Ладно, я предложу ему подняться на вышку у протоки, пусть посмотрит на тот берег. Хутор-то стоит на месте. По пути я рассказываю ему о хуторе и его хозяине Тиммере. Иманов щелкает языком:
— Плохой человек.
— Паршивый, — соглашаюсь я.
— А шпионов ты ловил?
Я улыбаюсь. Он, наверно, думает, что здесь кишмя кишит шпионами.
— Нет, — признаюсь я, — не случалось.
— Жаль, — говорит он.
— Конечно, жаль.
— И сын мой не ловил?
— Нет.
— Плохо.
— Почему плохо, Альтай Хасенович?
— Может быть, он плохо смотрит? Может быть, пропустил? У него две посредственных отметки. Две? — спрашивает он, будто я ошибся раньше или за время нашего пути их стало меньше.
— Две, — подтверждаю я и, уже не сдерживаясь, хохочу во все горло. — Но он бы не пропустил. У нас здесь посторонний не пройдет, Альтай Хасенович.
Мы выходим к вышке. Иманов легко поднимается по крутым ступенькам, я лезу следом. Часовой оторопело смотрит на незнакомого мужчину с капитанскими погонами.
Я поворачиваю трубу и приглашаю Иманова взглянуть на тот берег. Он припадает к окулярам.
— Вижу, вижу. И капиталиста вижу!
— Да ну! Дайте-ка...
Он отстраняется, освобождая мне место, и далекая человеческая фигурка на том берегу оказывается рядом. Это Тиммер. Он в высоких сапогах, галифе, мундире, военной фуражке, а на левом рукаве у него красная повязка. Да, да, я отчетливо вижу красную повязку. Но это не просто повязка: он поворачивается, и тогда я вижу белый круг на повязке, а в круге свастика. Тиммер ходит по берегу взад и вперед, он знает, сукин сын, что мы видим и его самого, и эту форму старых времен, и красную повязку со свастикой.
— Он уже два часа ходит, товарищ капитан.
Ах, мерзавец!
— Поглядите, Альтай Хасенович, у него фашистский знак на рукаве.

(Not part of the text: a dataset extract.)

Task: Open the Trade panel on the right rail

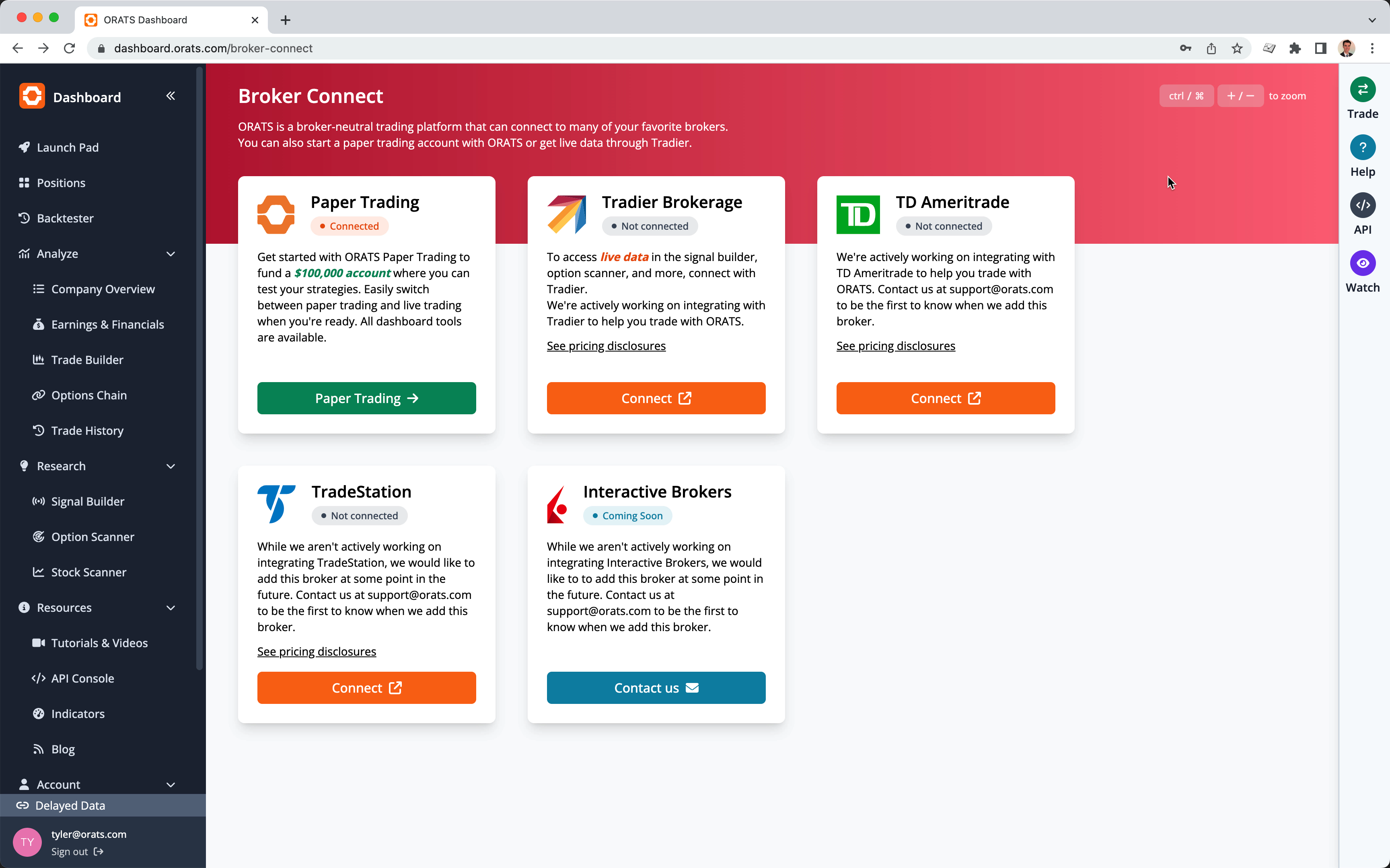Action: coord(1363,90)
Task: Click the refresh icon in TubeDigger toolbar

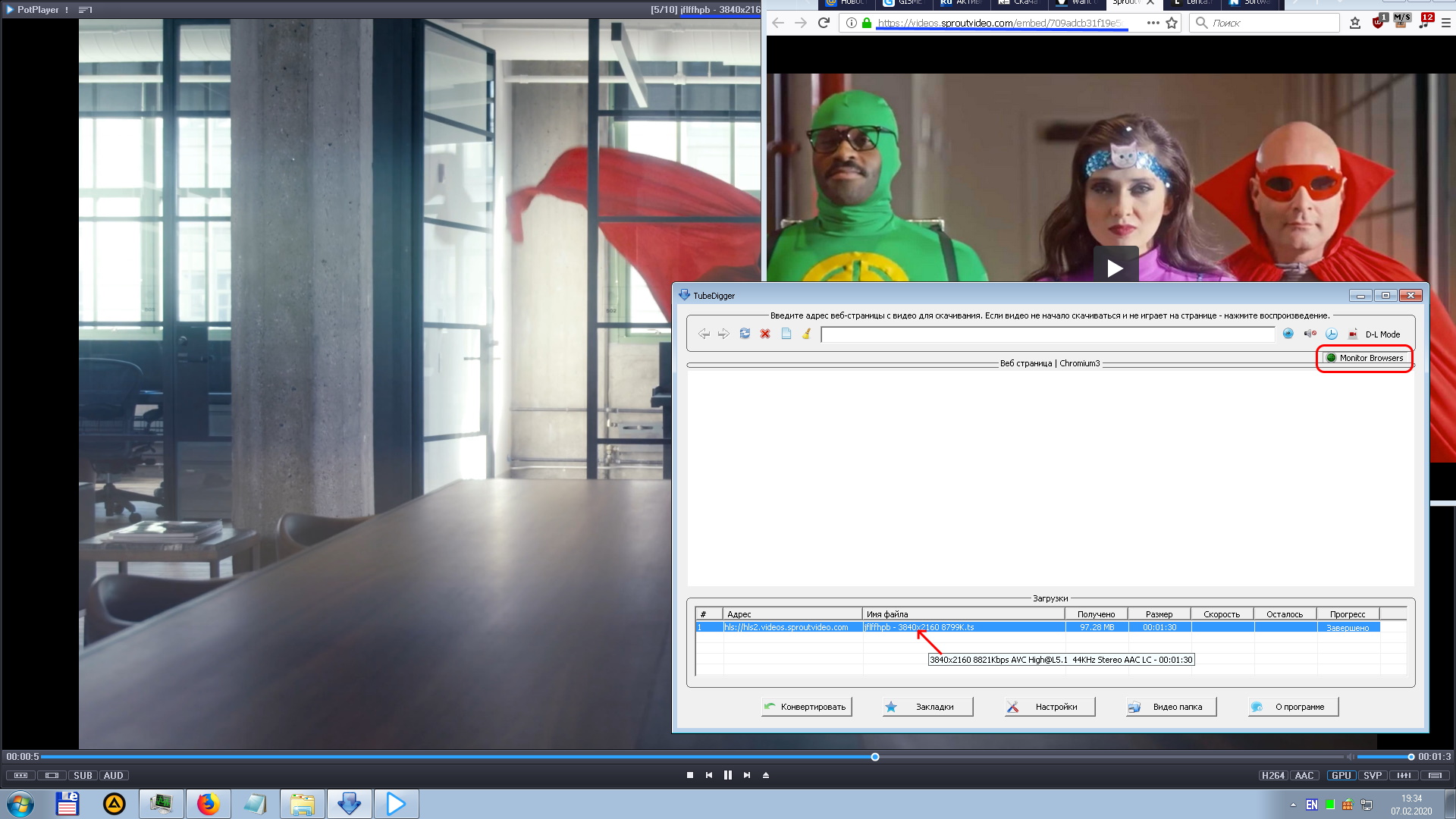Action: [745, 334]
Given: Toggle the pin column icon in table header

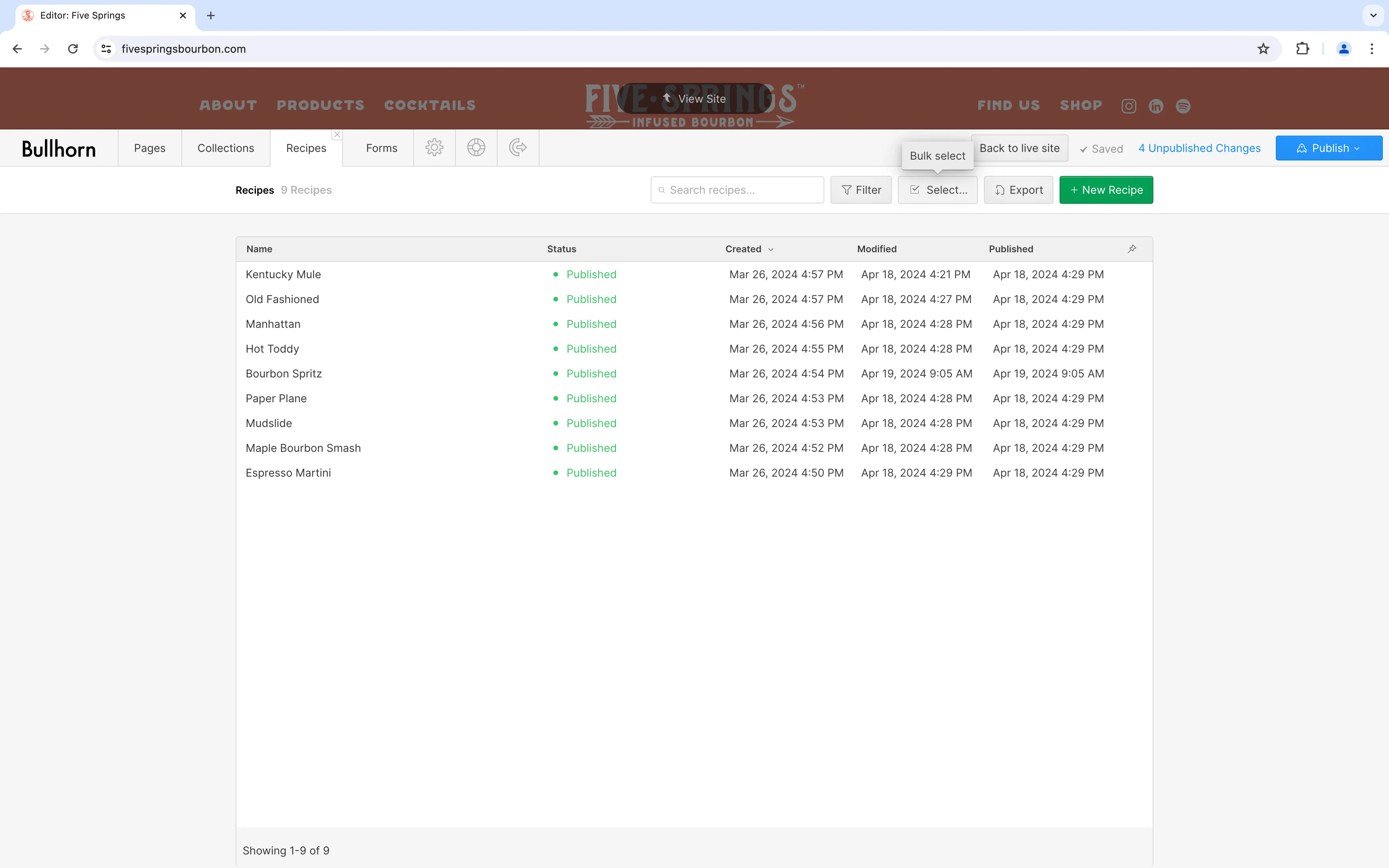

Иманов смотрит долго, он словно впился в окуляры, потом отворачивается и тяжело идет к люку. Он будто постарел за эти минуты. Ступив на землю, он ругается по-казахски, коротко и яростно, не зная, что я-то понимаю все эти слова.
Он шагает молча, заложив руки за спину, временами останавливаясь и осматриваясь. Он хмур, ему не нравится ни это чавкающее под ногами болото, ни голый лозняк. И этот холод тоже не нравится ему.
Я вывожу Иманова к просеке, открытой в сторону границы. Там стоит красно-зеленый столб с серебристым Гербом СССР. Иманов опускается возле столба на колени и целует его. Потом достает из кармана большой красный платок, не поднимаясь с колен, расстилает его и пальцами начинает копать землю. Горсть земли сыплется на платок. Иманов завязывает платок и прячет его за пазуху.